After it was launched in 2004 Spain told the seminar in Fiji that even I had expressed favourable comments on it at the seminar in Canuan.
Today we continue to support its reactivation as does UK. In 2007 here in Grenada Spain spoke highly of the effectiveness of the Tripartite and referred to the Cordoba agreement that had been reached in 2006.
That agreement included a provision for the enhanced use of airport. Spain has now said it was to see greater use of our airport again.
I place some facts before you, distinguished delegates, so that you can appreciate what it’s like trying to cooperate on practical issues with Spain.

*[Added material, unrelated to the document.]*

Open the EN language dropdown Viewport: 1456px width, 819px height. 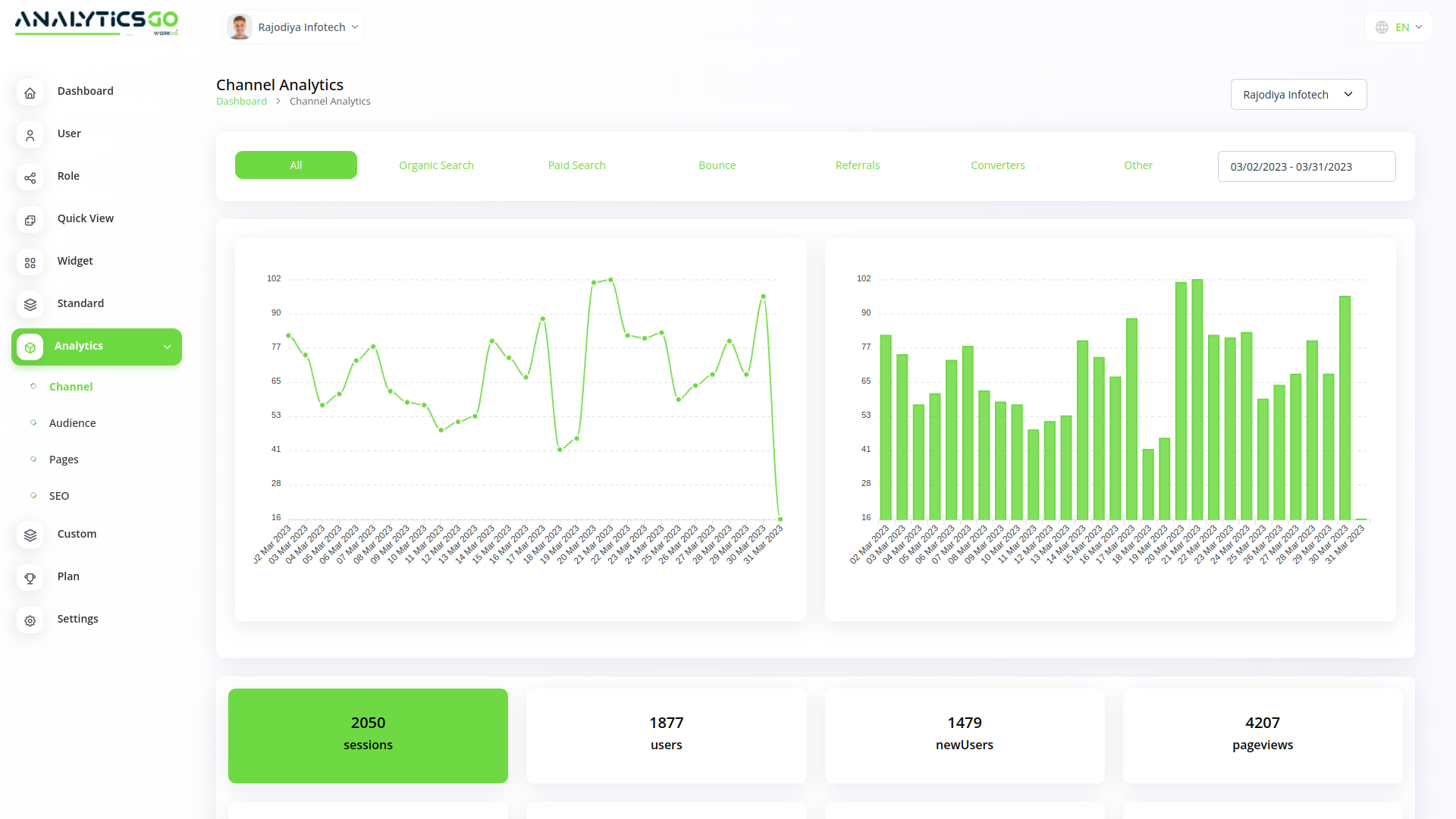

In 1986 Gibraltar was part of the EU air liberalisation programme when Spain joined.
The first action they took was to veto further liberalisation for the whole of Europe unless we were excluded and their blackmail worked.
They then did a Joint Use airport deal with UK in 1987, which we opposed and refuse to implement when I became Chief Minister in 1988.
That agreement was the price Spain expected us to pay to get back the rights that we had enjoyed between 1973 and 1986, until they came in.
In Cordoba a new Enhanced Use agreement was entered into.
This required Gibraltar to build a new terminal.
Gibraltar spent £80m on this and a further £40m for an underpass to deal with increased traffic. Spain failed to deliver its commitments.
Then the current Government reneged on the airport agreement, restored the EU ban on air liberalisation for Gibraltar, and withdrew from the tripartite.
They now want to replace this with a four, five or six sided forum.
If the previous machinery was working so well why replace it? Because they want to downgrade the role of our government.
They want a two tier system with UK and Spain operating at one level, relegating Gibraltar to a municipality, which we are not.
If Spain wants a forum to discuss cooperation the only option is a tripartite structure with 3 voices and 3 vetoes.
The Spanish delegation can be as big as they want.
If Spain thinks that they can take us back to the rejected 1987 Airport Deal, done as part of the Brussels process, they can forget about it and save their time and ours.
Never again will there be bilateral negotiations between UK and Spain, and imposition of the results on Gibraltar.
Those days, which I have fought against between 1974 and 2004 are gone and finished and will never come back, however many levers they think they have from the EU.
Mr Chairman this seminar is about our decolonisation and C24 has the obligation to support the progressive growth in self-government of the People of the colonial territory which UK is obliged to deliver under article 73.
This obligation cannot be eliminated by Spain’s outdated ideas firmly rooted in the values of the 1700s.
Any support that is given to Spain by the committee or seminar participants in opposing the development of greater self-government is in direct conflict with the requirements of article 73 of the Charter.
The eradication of colonialism is about addressing the relationship between the People of the colony and the colonial power.
It’s about transferring power from the latter to former, and nothing else.
The sooner this committee devotes its time and attention to that relationship, the greater the prospect that the Third Decade will start producing results.